At the trial, Tom Leabeater objected to the written confession which Holloway, in accordance with existing practice, wanted to give as evidence so a legal argument ensued and Monte upheld Leabeater’s argument. This radically changed the way the law was to be administered because, until then, everyone had produced a record in English, a practice justified by The Judges’ Rules. The point of Leabeater’s strategy was obvious but I got over it by getting Holloway to give oral testimony of what had been said. Leabeater, however, had a second purpose.

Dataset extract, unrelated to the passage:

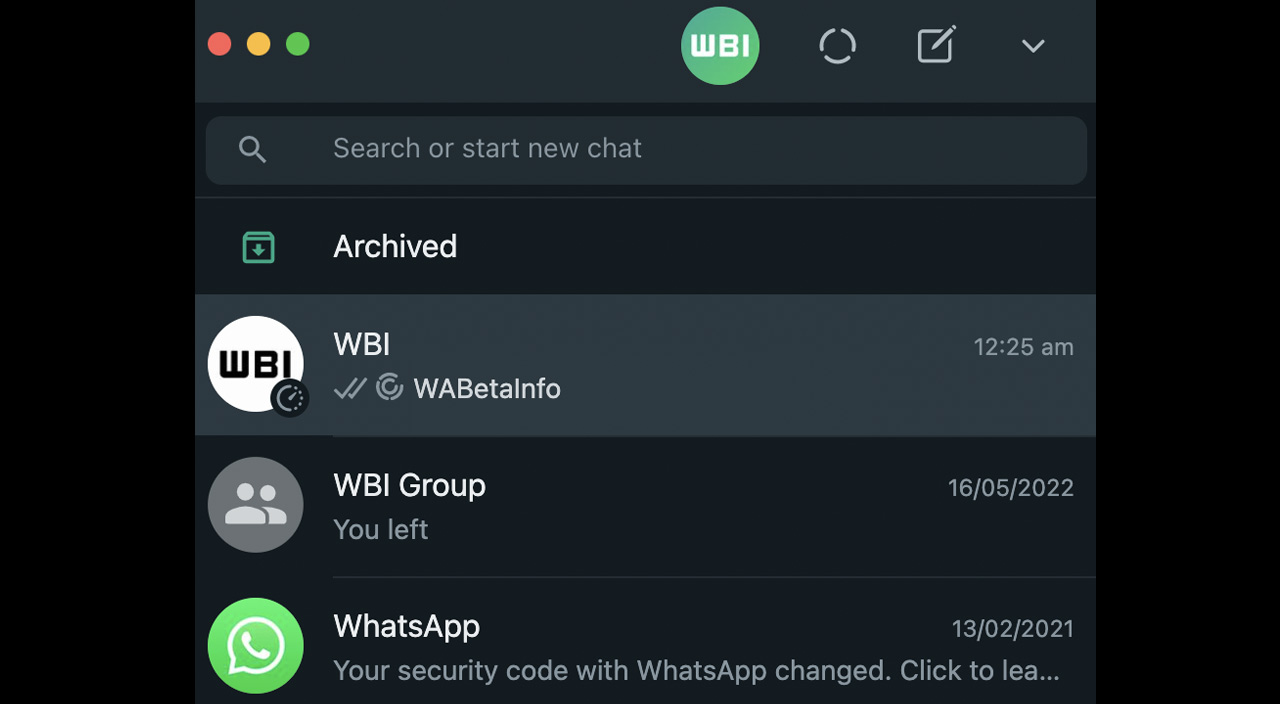Click the 'You left' message preview
Viewport: 1280px width, 704px height.
[x=381, y=529]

He had spoken to his client (as all Kiaps had been trained to do) so he asked Holloway questions about his conversation with a man called Turan, who was to be later defended by a senior lawyer flown in from Sydney. This showed that Turan masterminded the whole crime – which had originally been rape but Iapilomon died so he ordered Lapae to tow the body out to sea so that people would think she had drowned. Thus Lapae was only a tool and warranted a lesser sentence.
Leabeater was complimented by the Chief Justice both in the case itself and, inferentially, in the Turan case where he said that ‘had I not given a sentence of only seven years in Lapae’s case I would now be imposing a far greater sentence on Turan’. Possibly this was because he was ‘having a go at’ the Sydney lawyer for letting people know that, being from Sydney, he was somehow superior, despite the fact he knew nothing about Kerr’s case, but one cannot be sure. It could also be that he felt that Counsel from Sydney had not taken the time to adequately discuss the case with his client and this, in Monte’s book was ‘letting The Law down’. I should also mention that Monte went out of his way to praise the work of Dr Saave saying, “One could say that Accused was ‘unfortunate’ that his attempt to pass off a dead body as ‘drowned’ was wrecked by the care and thought given at the autopsy by a DP doctor, Dr Jan Jerszy Saave, who proved conclusively that Deceased had been asphyxiated before immersion in the water and that she had been a virgin who had been raped immediately prior to that immersion.”